Sectigo released its inaugural State of Crypto Agility report, developed with analysis from global research firm Omdia. The report examines how prepared enterprises are for two major changes impacting digital trust: the CA/Browser Forum’s planned reduction of SSL/TLS certificate lifespans to 47 days by 2029, and the transition to post-quantum cryptography (PQC) by 2030.
“SSL/TLS public certificates and their underlying cryptography have been remarkably stable for 30 years, acting as an invisible component of IT infrastructure, but that era is over,” said Tim Callan, chief compliance officer at Sectigo. “Today, certificates are front and center in the fight to secure our digital future. Building certificate agility now is the fastest path to achieving the crypto agility required for post-quantum cryptography readiness later.”
Both changes individually represent significant operational and security challenges, but together they demand a transformative approach toward crypto agility. 90% of organizations recognize an overlap between their preparedness efforts for short-lived certificates and PQC readiness, with the transition to 47-day certificates serving as an essential onramp to PQC adoption. Yet overall organizational readiness for either remains critically low.
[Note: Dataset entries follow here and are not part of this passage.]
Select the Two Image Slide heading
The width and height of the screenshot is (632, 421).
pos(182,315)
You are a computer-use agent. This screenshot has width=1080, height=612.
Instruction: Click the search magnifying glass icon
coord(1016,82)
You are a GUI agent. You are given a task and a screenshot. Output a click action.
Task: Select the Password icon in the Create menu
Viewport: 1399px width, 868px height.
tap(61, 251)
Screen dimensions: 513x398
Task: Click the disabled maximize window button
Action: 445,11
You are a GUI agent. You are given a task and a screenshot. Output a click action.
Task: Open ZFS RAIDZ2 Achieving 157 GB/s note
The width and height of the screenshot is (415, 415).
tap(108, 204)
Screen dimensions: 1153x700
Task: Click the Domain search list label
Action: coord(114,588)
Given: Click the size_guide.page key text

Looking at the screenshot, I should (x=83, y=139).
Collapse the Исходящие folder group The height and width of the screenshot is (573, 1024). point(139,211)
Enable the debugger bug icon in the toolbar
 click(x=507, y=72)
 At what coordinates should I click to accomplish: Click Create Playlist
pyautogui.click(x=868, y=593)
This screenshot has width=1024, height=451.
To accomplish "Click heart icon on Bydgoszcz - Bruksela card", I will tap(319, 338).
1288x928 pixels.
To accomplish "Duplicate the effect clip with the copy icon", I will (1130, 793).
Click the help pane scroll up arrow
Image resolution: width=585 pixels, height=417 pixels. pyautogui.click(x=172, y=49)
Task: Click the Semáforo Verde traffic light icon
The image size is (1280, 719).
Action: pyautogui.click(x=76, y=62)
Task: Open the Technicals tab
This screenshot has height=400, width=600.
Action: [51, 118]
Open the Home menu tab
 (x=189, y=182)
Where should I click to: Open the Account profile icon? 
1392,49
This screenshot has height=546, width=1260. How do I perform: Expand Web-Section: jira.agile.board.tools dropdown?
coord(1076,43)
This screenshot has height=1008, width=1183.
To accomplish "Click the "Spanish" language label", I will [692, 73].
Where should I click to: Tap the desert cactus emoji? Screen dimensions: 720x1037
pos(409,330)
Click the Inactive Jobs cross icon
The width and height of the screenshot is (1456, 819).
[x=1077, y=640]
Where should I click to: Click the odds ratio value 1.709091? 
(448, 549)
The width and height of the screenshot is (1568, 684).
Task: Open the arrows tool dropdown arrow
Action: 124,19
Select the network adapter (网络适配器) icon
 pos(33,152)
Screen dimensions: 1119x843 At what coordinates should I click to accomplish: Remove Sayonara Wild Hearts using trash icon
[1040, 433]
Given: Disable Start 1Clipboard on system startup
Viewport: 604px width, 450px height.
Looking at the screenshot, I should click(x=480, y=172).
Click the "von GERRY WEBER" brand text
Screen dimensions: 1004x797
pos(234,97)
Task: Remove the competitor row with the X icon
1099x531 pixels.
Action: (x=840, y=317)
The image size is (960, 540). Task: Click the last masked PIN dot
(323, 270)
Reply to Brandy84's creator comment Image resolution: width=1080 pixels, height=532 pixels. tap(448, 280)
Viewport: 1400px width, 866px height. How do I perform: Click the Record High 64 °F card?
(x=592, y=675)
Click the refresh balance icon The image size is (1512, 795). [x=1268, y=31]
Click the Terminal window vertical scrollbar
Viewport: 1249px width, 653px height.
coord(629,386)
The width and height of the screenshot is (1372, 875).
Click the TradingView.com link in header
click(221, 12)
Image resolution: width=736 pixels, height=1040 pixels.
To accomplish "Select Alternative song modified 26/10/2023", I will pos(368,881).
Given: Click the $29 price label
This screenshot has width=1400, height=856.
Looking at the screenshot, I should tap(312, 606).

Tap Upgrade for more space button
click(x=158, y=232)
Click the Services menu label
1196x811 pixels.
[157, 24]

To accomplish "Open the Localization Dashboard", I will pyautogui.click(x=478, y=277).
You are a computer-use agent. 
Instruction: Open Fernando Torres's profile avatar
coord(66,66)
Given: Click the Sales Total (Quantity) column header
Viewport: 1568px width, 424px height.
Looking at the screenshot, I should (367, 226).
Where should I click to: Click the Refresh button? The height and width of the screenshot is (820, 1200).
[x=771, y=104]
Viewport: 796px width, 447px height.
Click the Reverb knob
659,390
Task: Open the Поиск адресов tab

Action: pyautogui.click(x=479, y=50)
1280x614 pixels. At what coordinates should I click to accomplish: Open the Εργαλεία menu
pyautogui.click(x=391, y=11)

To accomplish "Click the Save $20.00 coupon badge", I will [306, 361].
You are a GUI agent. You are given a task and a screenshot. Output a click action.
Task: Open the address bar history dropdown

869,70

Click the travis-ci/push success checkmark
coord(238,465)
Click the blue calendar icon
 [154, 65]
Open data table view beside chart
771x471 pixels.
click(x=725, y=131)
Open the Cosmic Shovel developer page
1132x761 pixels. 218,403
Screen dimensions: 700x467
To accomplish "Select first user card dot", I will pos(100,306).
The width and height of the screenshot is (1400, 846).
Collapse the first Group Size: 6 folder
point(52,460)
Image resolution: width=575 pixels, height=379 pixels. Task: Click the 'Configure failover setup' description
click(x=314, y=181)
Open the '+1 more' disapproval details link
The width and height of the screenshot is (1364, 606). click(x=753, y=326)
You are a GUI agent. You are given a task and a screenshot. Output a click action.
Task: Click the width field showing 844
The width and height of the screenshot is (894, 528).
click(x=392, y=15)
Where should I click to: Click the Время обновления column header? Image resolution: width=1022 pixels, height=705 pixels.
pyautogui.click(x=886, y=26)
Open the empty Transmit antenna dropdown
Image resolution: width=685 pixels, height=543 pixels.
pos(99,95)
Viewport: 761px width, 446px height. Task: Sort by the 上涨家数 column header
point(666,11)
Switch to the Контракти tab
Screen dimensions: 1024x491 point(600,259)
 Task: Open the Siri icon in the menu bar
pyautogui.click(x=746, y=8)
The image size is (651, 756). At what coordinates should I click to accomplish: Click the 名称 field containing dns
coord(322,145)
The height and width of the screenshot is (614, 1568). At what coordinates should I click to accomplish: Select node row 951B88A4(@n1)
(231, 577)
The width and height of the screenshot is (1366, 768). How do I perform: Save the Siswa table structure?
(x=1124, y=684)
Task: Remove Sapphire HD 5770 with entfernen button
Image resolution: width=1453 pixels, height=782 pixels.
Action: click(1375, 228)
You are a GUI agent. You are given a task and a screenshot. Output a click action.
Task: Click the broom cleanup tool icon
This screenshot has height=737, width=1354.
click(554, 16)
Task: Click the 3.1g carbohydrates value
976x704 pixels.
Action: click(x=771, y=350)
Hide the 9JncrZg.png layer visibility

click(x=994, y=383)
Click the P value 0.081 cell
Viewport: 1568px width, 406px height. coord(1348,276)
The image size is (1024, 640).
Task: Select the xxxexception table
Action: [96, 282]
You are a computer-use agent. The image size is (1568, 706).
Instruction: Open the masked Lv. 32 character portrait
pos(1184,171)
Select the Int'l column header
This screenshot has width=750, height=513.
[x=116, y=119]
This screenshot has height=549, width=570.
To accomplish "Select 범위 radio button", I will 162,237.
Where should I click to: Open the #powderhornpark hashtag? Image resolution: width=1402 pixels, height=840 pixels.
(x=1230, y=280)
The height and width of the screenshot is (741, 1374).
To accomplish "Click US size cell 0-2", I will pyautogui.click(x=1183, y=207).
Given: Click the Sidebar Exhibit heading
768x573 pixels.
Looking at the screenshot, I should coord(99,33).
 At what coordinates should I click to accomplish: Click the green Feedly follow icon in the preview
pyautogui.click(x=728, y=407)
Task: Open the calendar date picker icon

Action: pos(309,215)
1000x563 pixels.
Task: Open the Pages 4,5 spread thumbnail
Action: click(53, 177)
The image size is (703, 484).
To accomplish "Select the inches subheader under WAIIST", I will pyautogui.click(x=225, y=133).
Key findings from 272 global IT decision makers across industries and business sizes include:
47-day SSL/TLS certificates
- 96% of organizations are concerned about the impact of shorter SSL/TLS certificate lifespans on their business. Less than 1 in 5 (19%) organizations feel very prepared to support the coming shift to 47-day certificate renewal cycles.
- Only 5% have fully automated certificate management, leaving a staggering 95% who remain at least partially dependent on manual processes, dramatically increasing operational and disruption risk as renewal frequencies accelerate.
- Just 28% have a complete certificate inventory, and only 13% are extremely confident they are tracking all (even rogue) certificates.
- 98% of organizations have or expect to experience challenges with PQC implementation and 92% expect to encounter some sort of barrier during PQC implementation.
- Only 14% have conducted a full assessment of quantum-vulnerable systems.
- Only 15% feel extremely confident in their ability to integrate PQC without major disruption.
- 90% have budgets allocated to PQC preparedness initiatives within the next 12 months and 92% expect to increase that investment over the next 2-3 years.
“The data underscores a critical inflection point for enterprises,” said Rik Turner, chief analyst, cybersecurity, at Omdia. “Managing shorter certificate lifecycles cannot be treated as a separate IT task; it is central to building crypto agility necessary for the PQC transition. The coming years will test organizations’ ability to adapt their cryptographic infrastructure at scale under pressure, and those who fail to prepare now face heightened operational and cybersecurity risk.”